Q: That sounds somewhat high-minded and esoteric.
A: I agree with you that it strikes the ear as sounding high principled but perhaps not practical. However, I'm fundamentally an empiricist, so I have to go back to what we have observed. In organizations in which managers really live by these Rules, either in the Toyota system or at sites that have successfully transformed themselves, there is a palpable, positive difference in the attitude of people that is coupled with exceptional performance along critical business measures such as quality, cost, safety, and cycle time.
Q: Have any other research projects evolved from your findings?
A: We titled the results of our initial research "Decoding the DNA of the Toyota Production System." Kent and I are reasonably confident that the Rules-in-Use about which we have written are a successful decoding. Now, we are trying to "replicate the DNA" at a variety of sites. We want to know where and when these Rules create great value, and where they do, how they can be implemented most effectively.
Since we are empiricists, we are conducting experiments through our field research. We are part of a fairly ambitious effort at Alcoa to develop and deploy the Alcoa Business System, ABS. This is a fusion of Alcoa's long standing value system, which has helped make Alcoa the safest employer in the country, with the Rules in Use. That effort has been going on for a number of years, first with the enthusiastic support of Alcoa's former CEO, Paul O'Neill, now Secretary of the Treasury (not your typical retirement, eh?) and now with the backing of Alain Belda, the company's current head. There have been some really inspirational early results in places as disparate as Hernando, Mississippi and Poces de Caldas, Brazil and with processes as disparate as smelting, extrusion, die design, and finance.

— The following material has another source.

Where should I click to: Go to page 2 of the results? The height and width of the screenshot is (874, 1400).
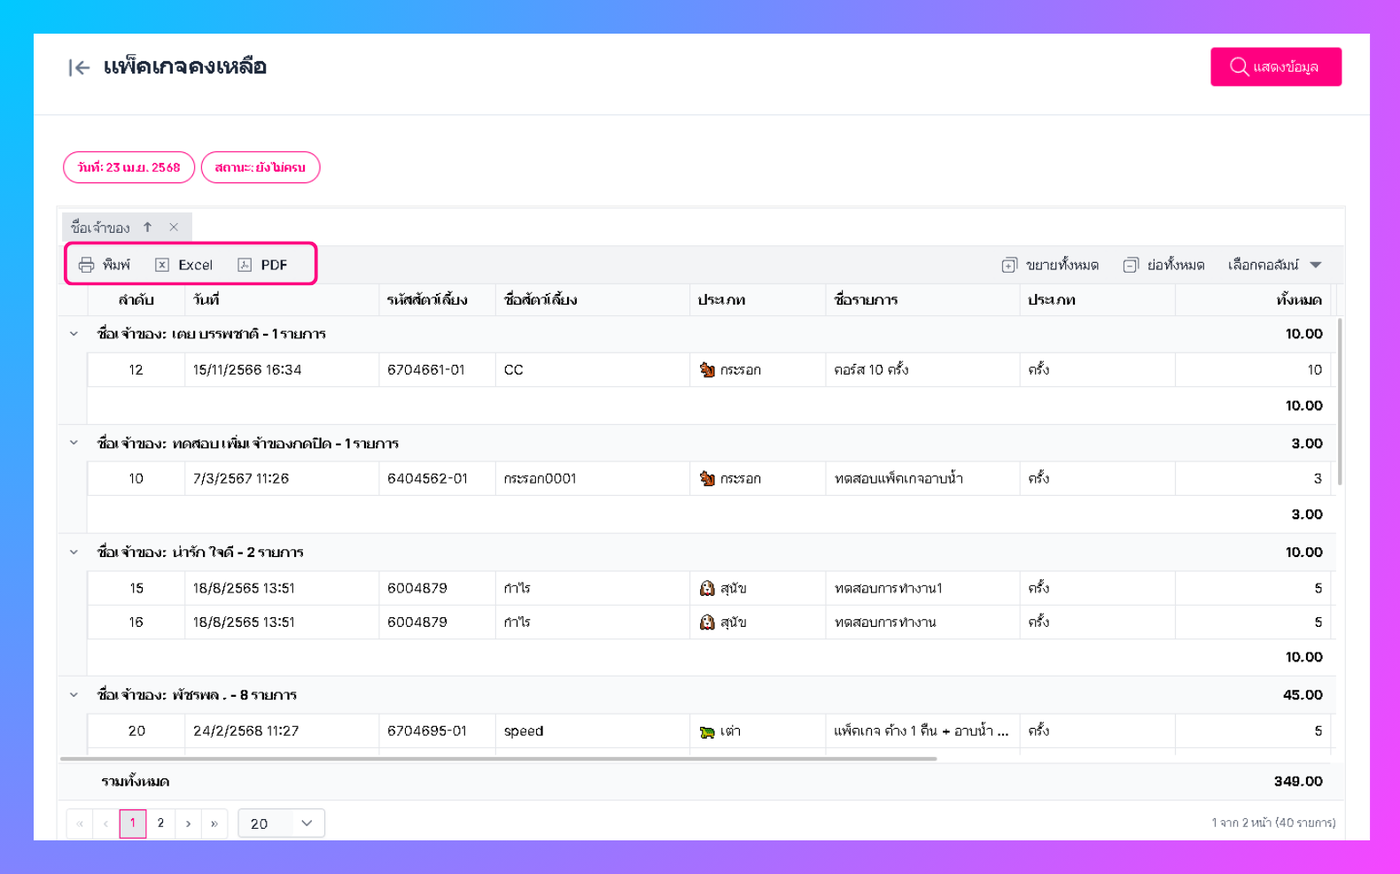coord(160,823)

We also started creating pilot sites in the health care industry. We started our work with a "learning unit" at Deaconess-Glover Hospital in Needham, not far from campus. We've got a series of case studies that captures some of the learnings from that effort. More recently, we've established pilot sites at Presbyterian and South Side Hospitals, both part of the University of Pittsburgh Medical Center. This work is part of a larger, comprehensive effort being made under the auspices of the Pittsburgh Regional Healthcare Initiative, with broad community support, with cooperation from the Centers for Disease Control, and with backing from the Robert Wood Johnson Foundation.
Also, we've been testing these ideas with our students: Kent in the first year Technology and Operations Management class for which he is course head, me in a second year elective called Running and Growing the Small Company, and both of us in an Executive Education course in which we participate called Building Competitive Advantage Through Operations.